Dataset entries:
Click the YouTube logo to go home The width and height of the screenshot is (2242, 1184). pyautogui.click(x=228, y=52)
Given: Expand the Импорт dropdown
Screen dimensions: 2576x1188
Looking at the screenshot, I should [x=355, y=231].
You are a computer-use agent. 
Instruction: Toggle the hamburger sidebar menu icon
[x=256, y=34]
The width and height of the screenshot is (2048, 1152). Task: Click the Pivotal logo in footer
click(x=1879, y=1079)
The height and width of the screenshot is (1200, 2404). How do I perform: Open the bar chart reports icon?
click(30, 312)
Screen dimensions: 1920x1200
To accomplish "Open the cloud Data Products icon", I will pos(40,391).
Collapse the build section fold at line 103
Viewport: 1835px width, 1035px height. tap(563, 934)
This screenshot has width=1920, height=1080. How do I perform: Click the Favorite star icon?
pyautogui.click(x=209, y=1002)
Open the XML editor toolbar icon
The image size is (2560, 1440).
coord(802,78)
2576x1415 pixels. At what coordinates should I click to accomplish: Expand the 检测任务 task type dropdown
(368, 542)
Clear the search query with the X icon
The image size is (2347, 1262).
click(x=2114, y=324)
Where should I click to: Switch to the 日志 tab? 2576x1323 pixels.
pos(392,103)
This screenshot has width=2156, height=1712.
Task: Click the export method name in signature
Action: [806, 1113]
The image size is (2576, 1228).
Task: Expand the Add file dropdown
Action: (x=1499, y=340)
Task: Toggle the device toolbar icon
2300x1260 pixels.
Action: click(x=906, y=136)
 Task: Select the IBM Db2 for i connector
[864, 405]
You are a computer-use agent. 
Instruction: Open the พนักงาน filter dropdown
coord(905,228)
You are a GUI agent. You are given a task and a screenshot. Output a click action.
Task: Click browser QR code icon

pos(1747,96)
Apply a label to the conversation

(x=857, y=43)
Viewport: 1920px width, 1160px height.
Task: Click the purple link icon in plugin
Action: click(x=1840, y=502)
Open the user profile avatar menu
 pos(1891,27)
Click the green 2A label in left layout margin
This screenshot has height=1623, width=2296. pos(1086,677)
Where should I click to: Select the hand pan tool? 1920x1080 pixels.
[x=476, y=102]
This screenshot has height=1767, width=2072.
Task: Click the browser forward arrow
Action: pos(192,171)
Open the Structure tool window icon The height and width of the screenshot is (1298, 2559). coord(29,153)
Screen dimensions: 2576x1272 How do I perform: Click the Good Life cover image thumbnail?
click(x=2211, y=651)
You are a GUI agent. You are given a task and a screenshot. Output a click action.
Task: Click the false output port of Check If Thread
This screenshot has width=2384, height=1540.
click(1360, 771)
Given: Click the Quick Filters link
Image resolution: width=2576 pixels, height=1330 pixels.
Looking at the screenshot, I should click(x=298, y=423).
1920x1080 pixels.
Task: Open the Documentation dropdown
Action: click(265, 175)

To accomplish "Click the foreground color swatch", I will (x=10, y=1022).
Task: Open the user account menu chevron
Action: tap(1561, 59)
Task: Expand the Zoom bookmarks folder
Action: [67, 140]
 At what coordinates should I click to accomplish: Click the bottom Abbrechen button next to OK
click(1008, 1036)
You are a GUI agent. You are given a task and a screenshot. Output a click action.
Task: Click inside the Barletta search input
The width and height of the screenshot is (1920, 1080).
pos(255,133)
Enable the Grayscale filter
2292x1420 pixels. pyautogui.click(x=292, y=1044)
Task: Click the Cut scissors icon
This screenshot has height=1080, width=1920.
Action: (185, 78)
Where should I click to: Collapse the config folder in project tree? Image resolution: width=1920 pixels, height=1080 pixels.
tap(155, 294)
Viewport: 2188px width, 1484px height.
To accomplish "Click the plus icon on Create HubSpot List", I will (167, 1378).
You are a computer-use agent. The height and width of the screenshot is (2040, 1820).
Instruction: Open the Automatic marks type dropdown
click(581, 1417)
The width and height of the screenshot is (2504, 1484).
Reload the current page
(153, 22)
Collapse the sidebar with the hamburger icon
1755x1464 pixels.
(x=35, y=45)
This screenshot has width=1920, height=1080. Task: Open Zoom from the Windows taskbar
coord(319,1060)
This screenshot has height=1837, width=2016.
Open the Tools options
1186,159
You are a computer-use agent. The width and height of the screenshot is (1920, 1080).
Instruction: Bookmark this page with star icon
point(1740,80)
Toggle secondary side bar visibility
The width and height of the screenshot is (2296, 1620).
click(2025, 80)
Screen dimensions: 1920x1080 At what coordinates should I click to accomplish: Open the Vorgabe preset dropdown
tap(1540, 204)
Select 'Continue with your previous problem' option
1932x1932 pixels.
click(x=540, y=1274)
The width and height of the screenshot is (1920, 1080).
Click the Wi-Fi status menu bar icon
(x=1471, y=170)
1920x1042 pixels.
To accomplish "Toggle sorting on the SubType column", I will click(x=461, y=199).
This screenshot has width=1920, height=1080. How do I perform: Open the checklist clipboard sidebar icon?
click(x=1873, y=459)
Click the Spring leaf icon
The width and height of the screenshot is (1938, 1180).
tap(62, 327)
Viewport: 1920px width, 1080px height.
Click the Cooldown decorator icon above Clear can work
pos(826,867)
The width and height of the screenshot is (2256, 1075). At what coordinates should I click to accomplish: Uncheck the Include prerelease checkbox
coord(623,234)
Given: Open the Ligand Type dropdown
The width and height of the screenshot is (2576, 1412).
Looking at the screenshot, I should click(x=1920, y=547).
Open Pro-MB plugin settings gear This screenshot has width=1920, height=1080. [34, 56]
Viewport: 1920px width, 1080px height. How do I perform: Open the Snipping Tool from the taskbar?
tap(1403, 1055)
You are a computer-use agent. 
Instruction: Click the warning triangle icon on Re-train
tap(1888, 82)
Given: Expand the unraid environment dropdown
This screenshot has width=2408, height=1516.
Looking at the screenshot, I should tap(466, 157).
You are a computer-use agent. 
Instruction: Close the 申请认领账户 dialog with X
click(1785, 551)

Task statement: Say only how many lines among the entries above contain the string "toolbar".

Written solution: 2